**Required work:**
Rewrite the material starting at the line containing "At what (x,y)" and ending at the end of the material, changing "coordinate pair" to "pair of numbers" and keeping everything else the same. Leave the pictures out.

**Provided records:**
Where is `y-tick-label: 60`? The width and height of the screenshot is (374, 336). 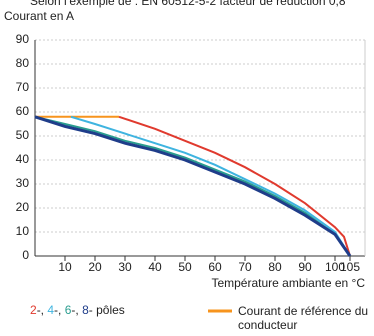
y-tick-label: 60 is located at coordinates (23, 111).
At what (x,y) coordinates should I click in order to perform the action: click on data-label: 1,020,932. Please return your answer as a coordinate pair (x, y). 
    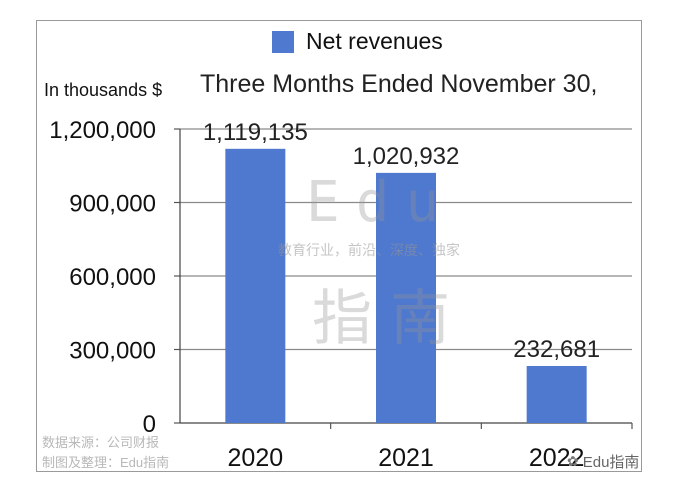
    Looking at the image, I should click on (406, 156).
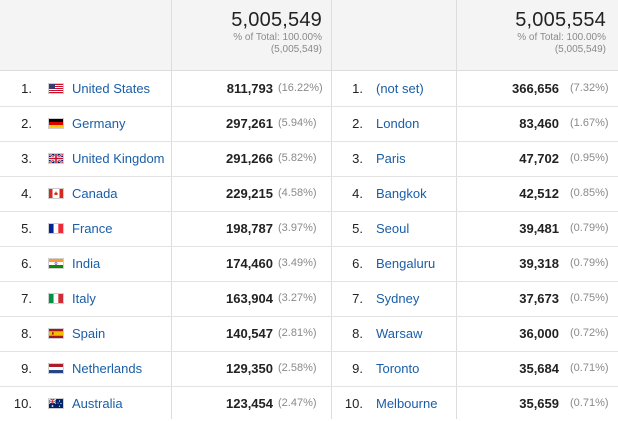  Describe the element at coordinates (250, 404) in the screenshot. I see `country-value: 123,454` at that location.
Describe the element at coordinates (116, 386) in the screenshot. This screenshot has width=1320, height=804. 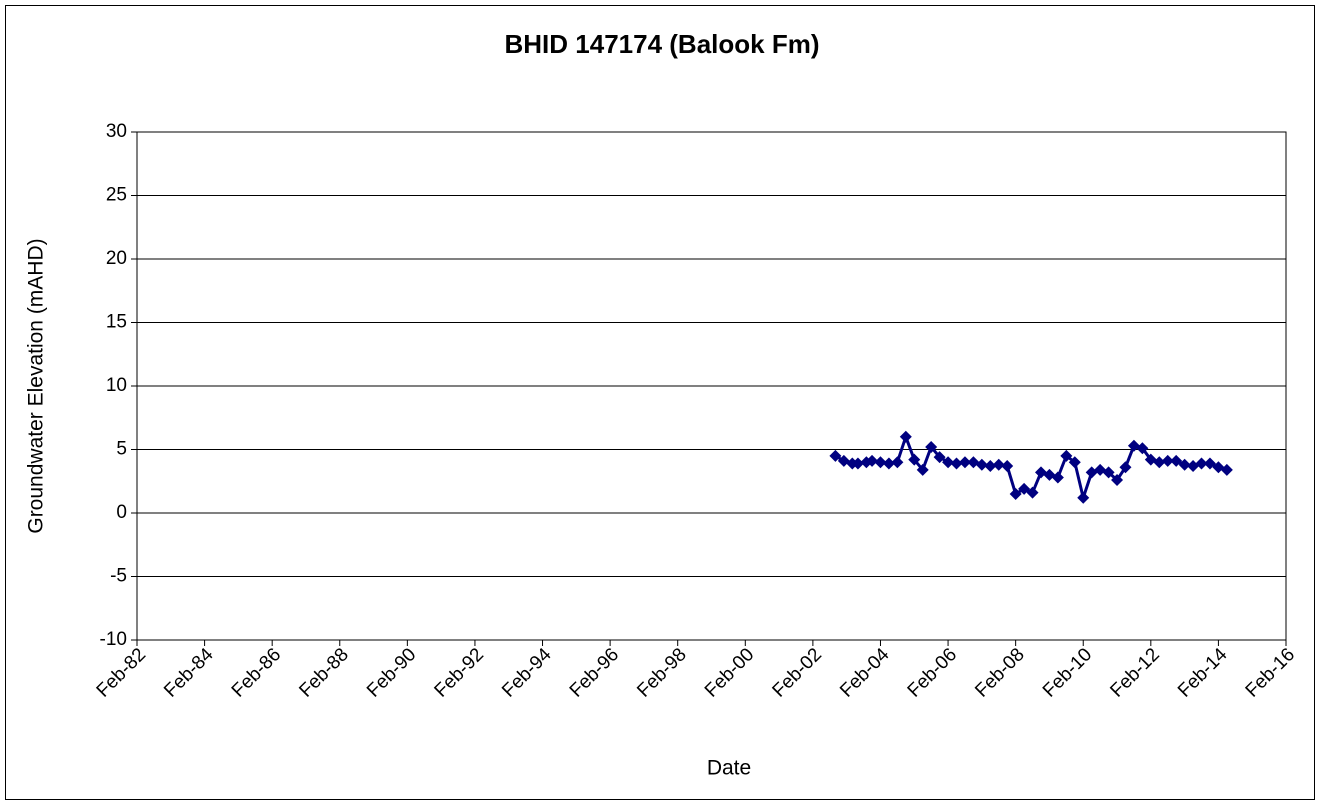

**Result of this task:**
At what (x,y) coordinates should I click in order to perform the action: click on data-label: 1,020,932. Please return your answer as a pair of numbers (x, y). 
    Looking at the image, I should click on (406, 156).
  Describe the element at coordinates (250, 404) in the screenshot. I see `country-value: 123,454` at that location.
Describe the element at coordinates (116, 386) in the screenshot. This screenshot has width=1320, height=804. 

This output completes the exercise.